Hello, Excellers welcome back to another #Excel tip in my #FormulaFriday 2020 blog post series. Today let’s look at how to set a deadline in the future. I have a list of invoices in Excel that have a deadline to be paid. Once this date has expired, I have 10 working days to pay the outstanding balance. With a quick easy formula, I can get the deadline date in workdays easily populated on my Invoice spreadsheet log. So, here is a sample of my Excel data set.
I need to automatically add 10 working days to the deadline date. So, what is the solution?. It is the WORKDAY Function.
The Workday Function Solution.
The Excel WORKDAY function will allow us to add 10 working days to the deadline or Invoice date in our data seen above. It returns a number that represents a date that is the indicated number of working days before or after a date (the starting date).
The Syntax of WORKDAY Function is
= WORKDAY(start_date, days, [holidays])
Where
start_date -this is the start date to be used. It is a required argument,
days – this represents the number of non-weekend and non-holiday days before or after start_date. A positive value for days yields a future date; a negative value yields a past date. This again is a required argument in the formula.

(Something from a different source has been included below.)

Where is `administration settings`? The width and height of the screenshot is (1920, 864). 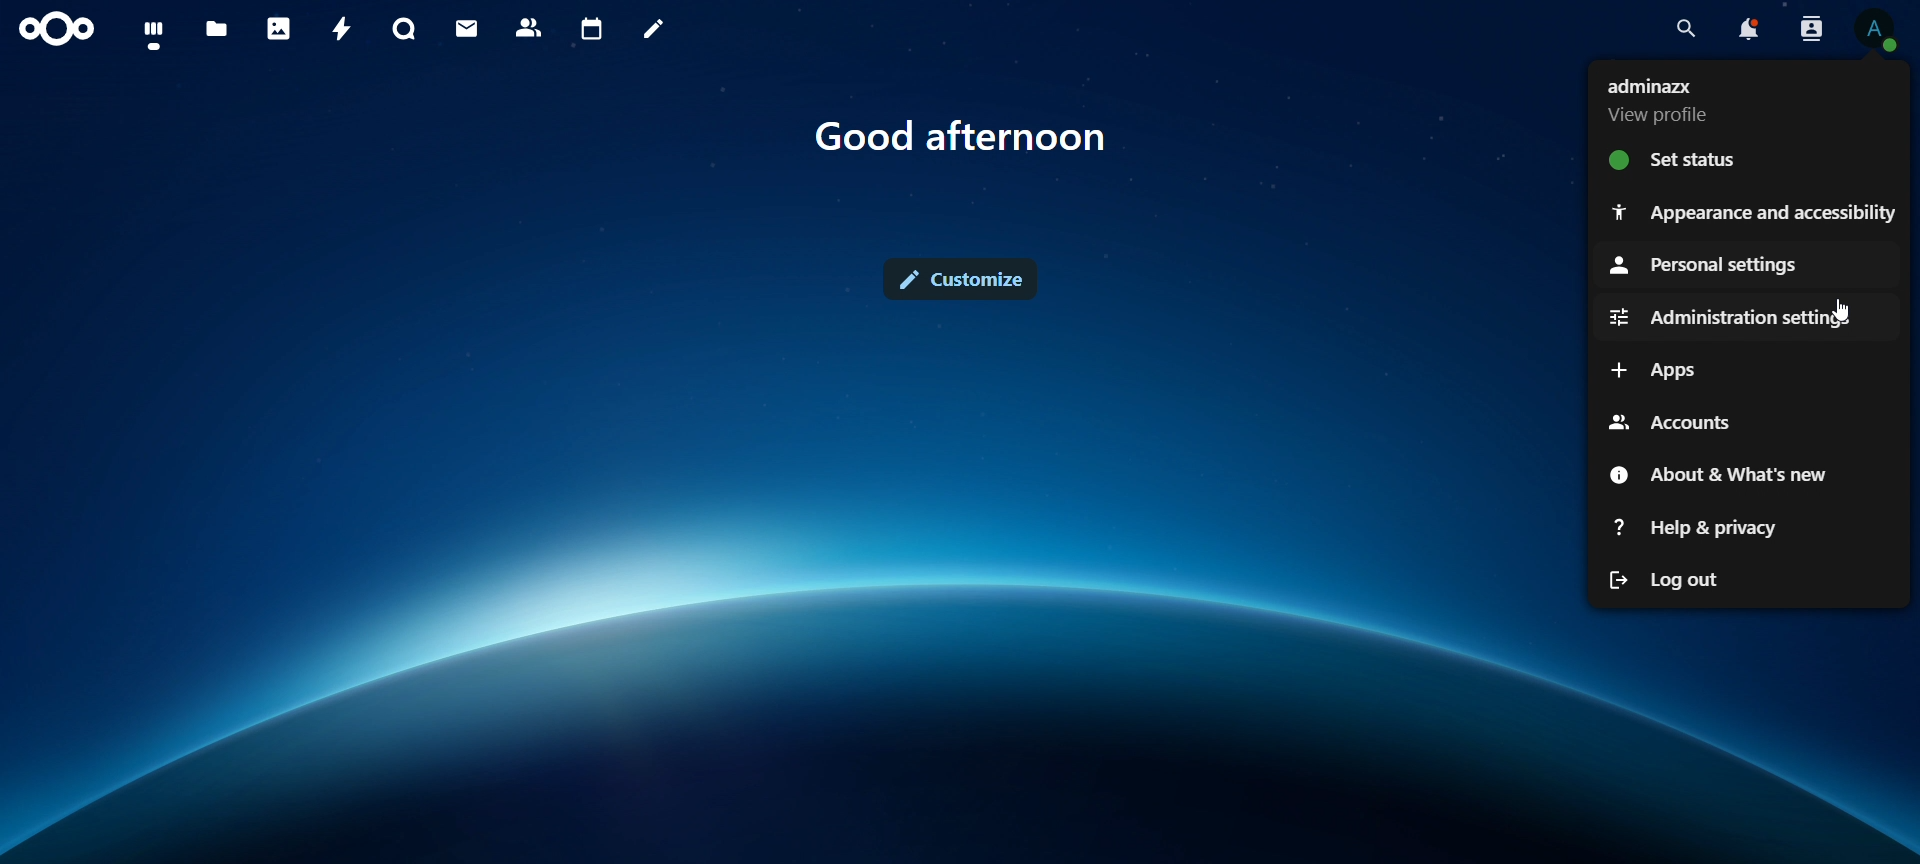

holidays – this is an optional argument. It is a list of one or more dates to exclude from the working calendar, such as state and federal holidays and floating holidays. The list can be either a range of cells that contain the dates or an array constant of the serial numbers that represent the dates.
Writing The Formula.
Ok, let’s go ahead and write our formula. The first version of our formula is without the optional holidays’ argument in the formula.
=WORKDAY(B3,10)
The second version of our formula has some specified holidays which are simply dates that are to exclude from the working calendar. I have set two holidays, that of the 4th and 5th of June 2019. These are stored in Column F on my worksheet.
=WORKDAY(B3,10,$F$3:$F$4)
Subsequently, our deadline date to exclude the two specified ‘holiday’ or non-working dates.